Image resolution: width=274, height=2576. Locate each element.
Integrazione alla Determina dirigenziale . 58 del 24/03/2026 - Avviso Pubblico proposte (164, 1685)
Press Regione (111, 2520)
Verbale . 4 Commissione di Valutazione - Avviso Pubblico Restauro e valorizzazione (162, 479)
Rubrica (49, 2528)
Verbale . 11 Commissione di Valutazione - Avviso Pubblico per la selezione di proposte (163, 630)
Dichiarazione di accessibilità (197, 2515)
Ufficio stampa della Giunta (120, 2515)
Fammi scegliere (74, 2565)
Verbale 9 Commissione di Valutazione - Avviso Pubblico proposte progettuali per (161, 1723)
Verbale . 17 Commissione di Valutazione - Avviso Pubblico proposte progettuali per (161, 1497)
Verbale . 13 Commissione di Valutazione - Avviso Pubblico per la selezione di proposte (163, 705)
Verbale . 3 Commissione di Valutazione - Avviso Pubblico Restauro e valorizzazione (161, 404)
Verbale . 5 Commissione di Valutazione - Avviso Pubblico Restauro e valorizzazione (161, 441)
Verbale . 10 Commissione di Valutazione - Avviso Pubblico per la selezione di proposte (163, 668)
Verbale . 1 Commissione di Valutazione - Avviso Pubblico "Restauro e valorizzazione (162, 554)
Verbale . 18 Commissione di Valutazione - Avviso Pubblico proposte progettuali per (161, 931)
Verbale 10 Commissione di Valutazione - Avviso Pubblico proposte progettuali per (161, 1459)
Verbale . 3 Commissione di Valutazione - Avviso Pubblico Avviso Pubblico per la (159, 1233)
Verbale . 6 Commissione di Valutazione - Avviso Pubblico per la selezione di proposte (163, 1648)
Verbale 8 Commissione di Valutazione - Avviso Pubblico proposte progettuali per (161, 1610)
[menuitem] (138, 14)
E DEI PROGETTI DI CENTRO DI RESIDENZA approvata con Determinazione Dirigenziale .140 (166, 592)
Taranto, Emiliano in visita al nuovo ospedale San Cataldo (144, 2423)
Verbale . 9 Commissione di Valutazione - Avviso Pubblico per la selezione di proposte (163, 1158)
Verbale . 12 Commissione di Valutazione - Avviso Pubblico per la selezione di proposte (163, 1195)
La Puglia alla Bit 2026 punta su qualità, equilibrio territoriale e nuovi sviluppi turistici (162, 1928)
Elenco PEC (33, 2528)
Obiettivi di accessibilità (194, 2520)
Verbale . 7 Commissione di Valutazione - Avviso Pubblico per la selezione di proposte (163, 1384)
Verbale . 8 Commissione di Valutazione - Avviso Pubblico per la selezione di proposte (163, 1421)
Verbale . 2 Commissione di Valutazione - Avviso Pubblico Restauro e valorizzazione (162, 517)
★ ★ ★ ★ ★
• _Activity_
The answer is the lines above between the line holding "Verbale . 1 Commissione" and the line holding "Verbale . 7", inclusive, each written out exactly, and no others.

• _Output_
Verbale . 1 Commissione di Valutazione - Avviso Pubblico "Restauro e valorizzazione (162, 554)
Verbale . 18 Commissione di Valutazione - Avviso Pubblico proposte progettuali per (161, 931)
Verbale 10 Commissione di Valutazione - Avviso Pubblico proposte progettuali per (161, 1459)
Verbale . 3 Commissione di Valutazione - Avviso Pubblico Avviso Pubblico per la (159, 1233)
Verbale . 6 Commissione di Valutazione - Avviso Pubblico per la selezione di proposte (163, 1648)
Verbale 8 Commissione di Valutazione - Avviso Pubblico proposte progettuali per (161, 1610)
[menuitem] (138, 14)
E DEI PROGETTI DI CENTRO DI RESIDENZA approvata con Determinazione Dirigenziale .140 (166, 592)
Taranto, Emiliano in visita al nuovo ospedale San Cataldo (144, 2423)
Verbale . 9 Commissione di Valutazione - Avviso Pubblico per la selezione di proposte (163, 1158)
Verbale . 12 Commissione di Valutazione - Avviso Pubblico per la selezione di proposte (163, 1195)
La Puglia alla Bit 2026 punta su qualità, equilibrio territoriale e nuovi sviluppi turistici (162, 1928)
Elenco PEC (33, 2528)
Obiettivi di accessibilità (194, 2520)
Verbale . 7 Commissione di Valutazione - Avviso Pubblico per la selezione di proposte (163, 1384)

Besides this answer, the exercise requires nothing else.